Eso es lo que quiere decir en Moroni al expresar: “…confiando solamente en los méritos de Cristo, que era el autor y perfeccionador de su fe” (Moroni 6:4). Es el Salvador quien hizo posible que fuéramos purificados por medio de Su Expiación y de nuestra obediencia a Sus mandamientos, y es el Salvador el que nutrirá a los que desciendan con fe a las aguas del bautismo y reciban el don del Espíritu Santo. Cuando siempre se acuerden de Él y continúen obedeciendo como niños, Él se asegurará de que siempre tengan Su Espíritu consigo.

Por medio de pequeños medios, ustedes y yo podemos ser parte de una grandiosa obra y llegaremos a serlo. Estudiaremos, oraremos y prestaremos servicio para ser merecedores de la compañía del Espíritu Santo; entonces, se nos permitirá contemplar a los nuevos miembros como valiosos y queridos hijos de nuestro Padre Celestial y seremos guiados para nutrirlos con amor, con la oportunidad de prestar servicio y con la buena palabra de Dios.
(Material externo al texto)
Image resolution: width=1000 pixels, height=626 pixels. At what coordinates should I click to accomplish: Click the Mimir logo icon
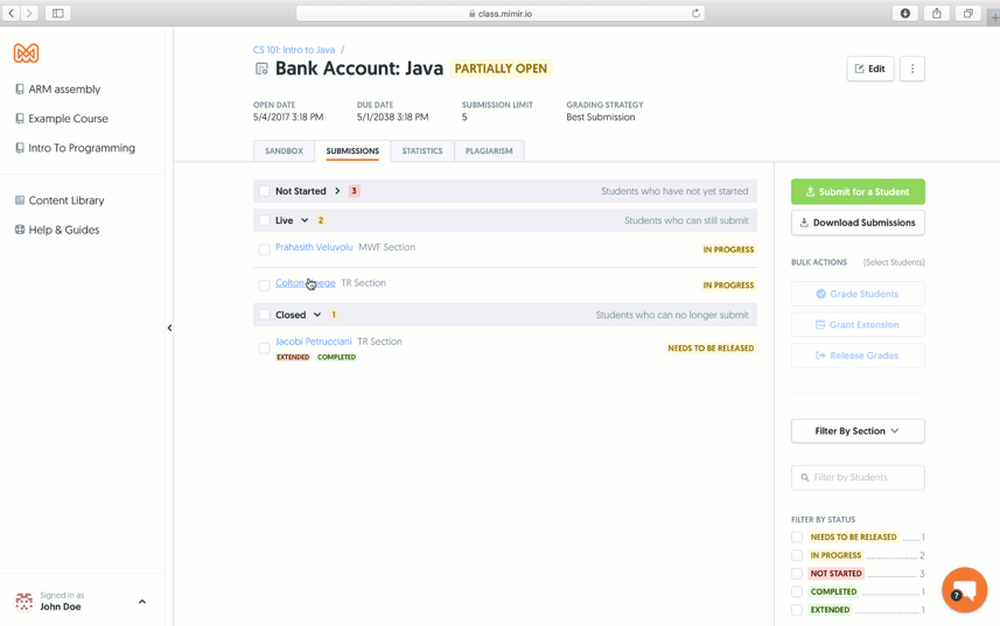[x=26, y=54]
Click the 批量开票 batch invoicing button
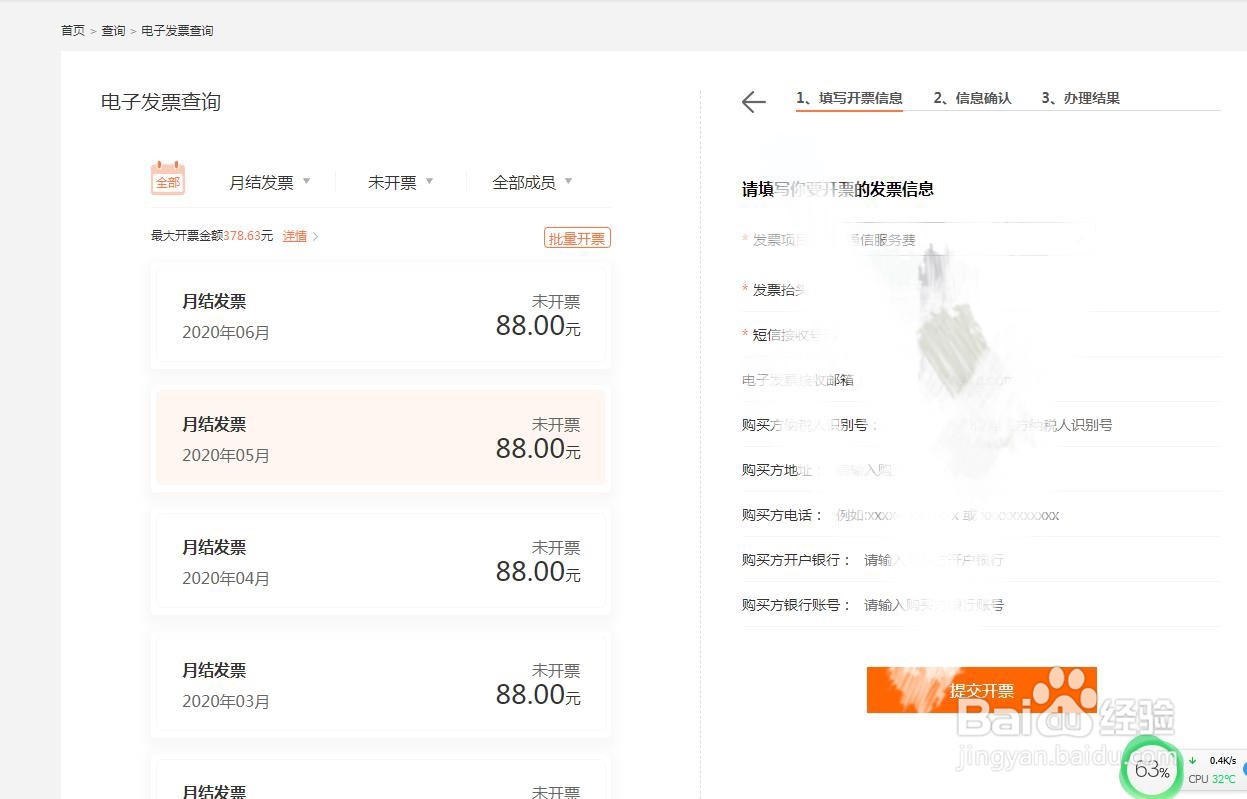Screen dimensions: 1247x799 coord(577,237)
Y entonces podremos ver, en nuestra propia época, lo que el gran misionero Ammón describió a sus compañeros misionales, tal como ahora nosotros somos compañeros de los misioneros que trabajan en todo el mundo:

“He aquí, el campo estaba maduro, y benditos sois vosotros, porque metisteis la hoz y segasteis con vuestra fuerza; sí, trabajasteis todo el día; ¡y he aquí el número de vuestras gavillas! Y serán recogidas en los graneros para que no se desperdicien.

“Sí, las tormentas no las abatirán en el postrer día; sí, ni serán perturbadas por los torbellinos; mas cuando venga la tempestad, serán reunidas en su lugar para que la tempestad no penetre hasta donde estén; sí, ni serán impelidas por los fuertes vientos a donde el enemigo quiera llevarlas.

“Mas he aquí, se hallan en manos del Señor de la cosecha, y son suyas, y las levantará en el postrer día” (Alma 26:5–7.)

Por medio de la sencilla obediencia, podemos ayudar al Señor a llevar a los corderos, a Sus corderos, a Sus manos y llevarlos en Sus brazos a la morada del Padre de ellos, de nuestro Padre. Sé que Dios derramará sobre nosotros los poderes del cielo mientras participamos en la preservación de esa sagrada cosecha de almas.

Notas

  1. Enseñanzas de los presidentes de la Iglesia: Brigham Young, pág. 159.

  2. “Discourse”, Deseret News, 25 de marzo de 1857, pág. 21.